→ **Given exercise**: Recast every line of the items below as a Markdown table with two columns, Row and Text. Put a row number under Row and the line's wording under Text, skip any blank lines, and leave the pictures out.

--- Given information ---

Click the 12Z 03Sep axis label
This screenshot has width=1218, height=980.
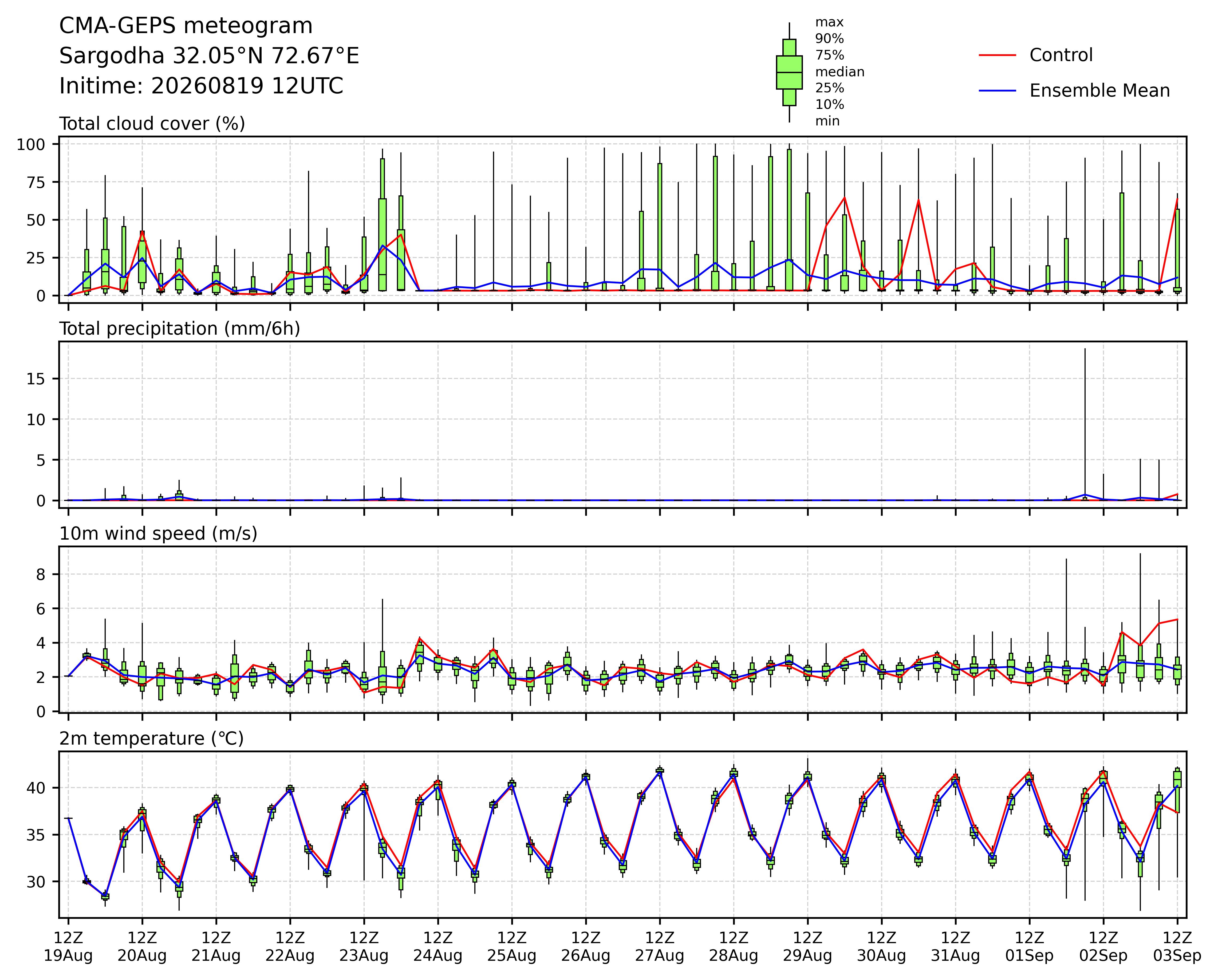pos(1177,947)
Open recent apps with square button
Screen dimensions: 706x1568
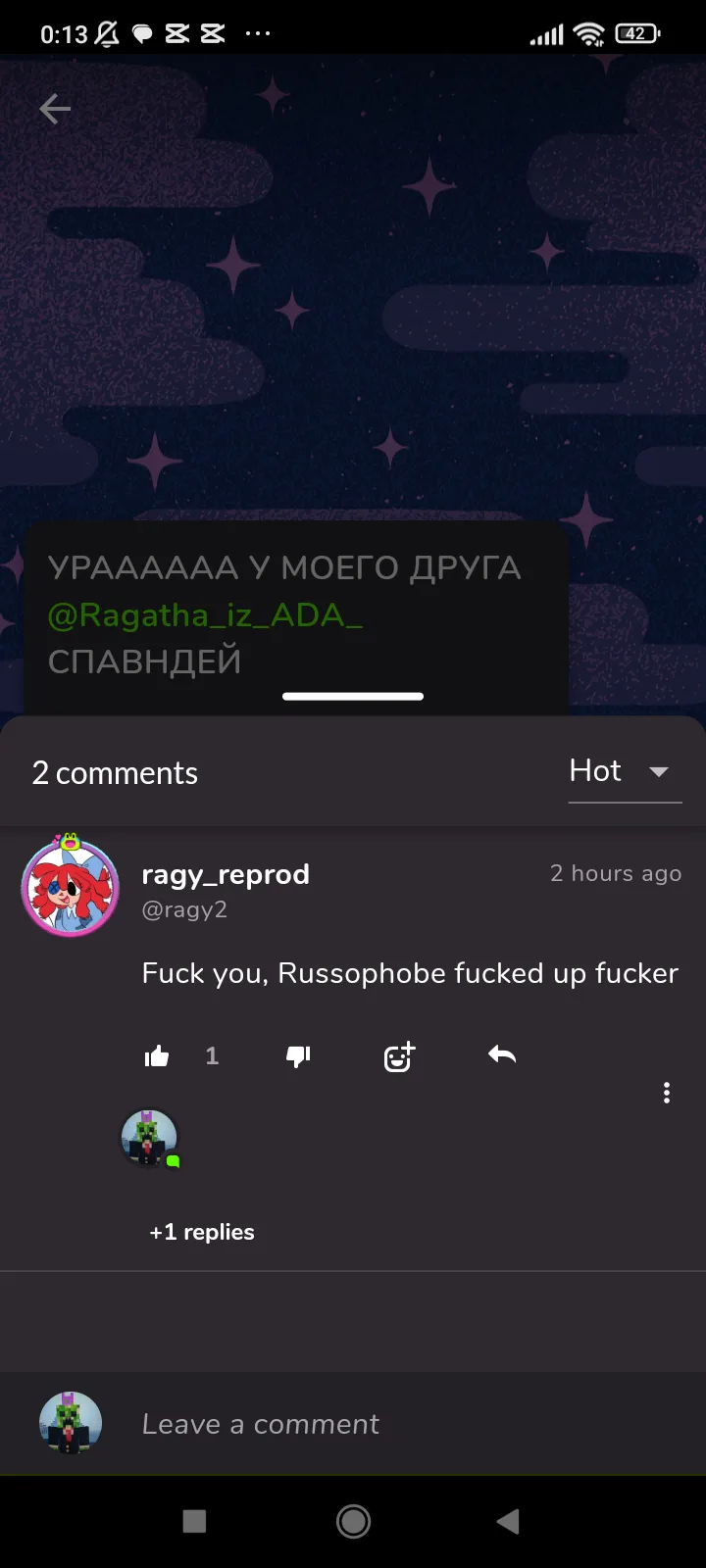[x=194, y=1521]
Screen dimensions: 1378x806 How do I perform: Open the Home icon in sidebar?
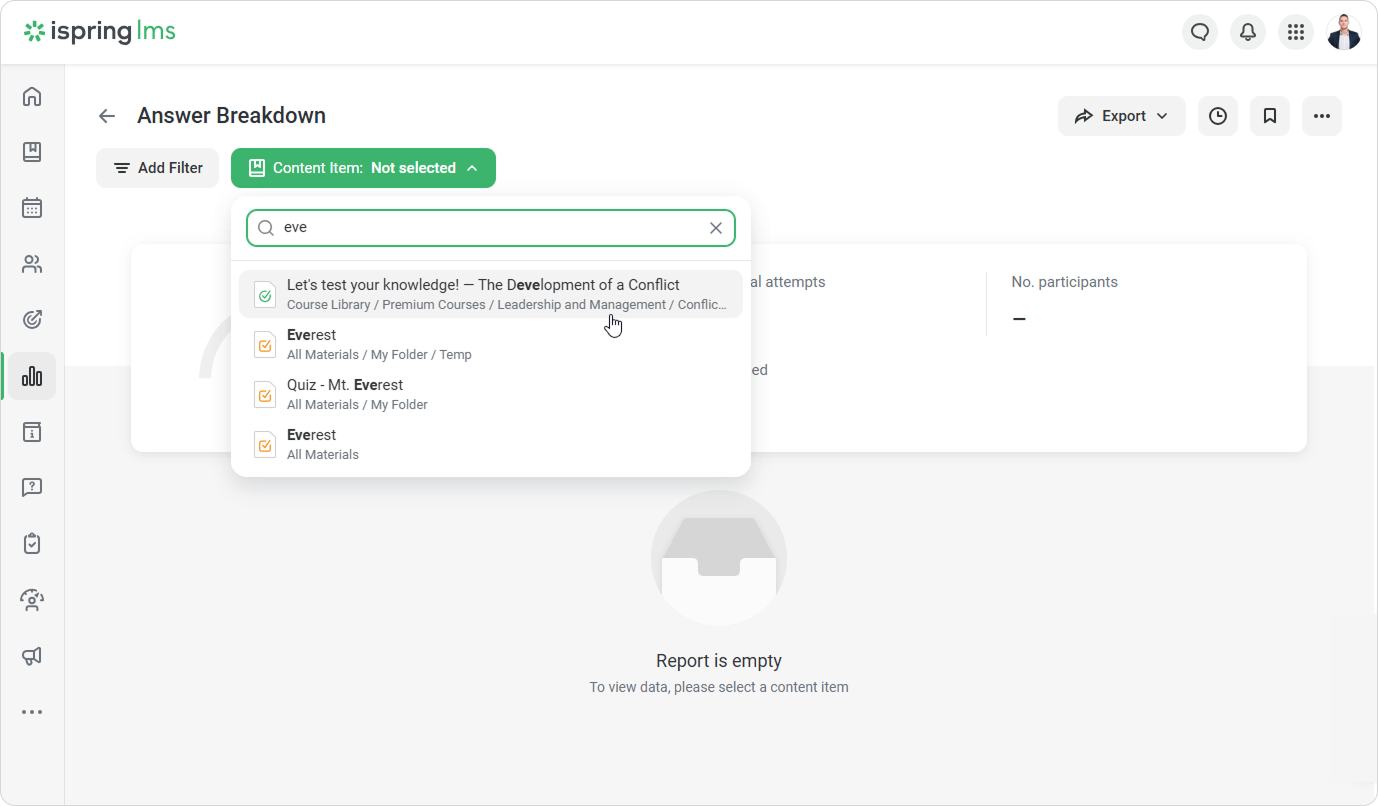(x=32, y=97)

---

→ **Solved exercise**:
| Row | Text |
|---|---|
| 1 | Click the 12Z 03Sep axis label |
| 2 | This screenshot has width=1218, height=980. |
| 3 | pos(1177,947) |
| 4 | Open recent apps with square button |
| 5 | Screen dimensions: 706x1568 |
| 6 | [x=194, y=1521] |
| 7 | Screen dimensions: 1378x806 How do I perform: Open the Home icon in sidebar? |
| 8 | (x=32, y=97) |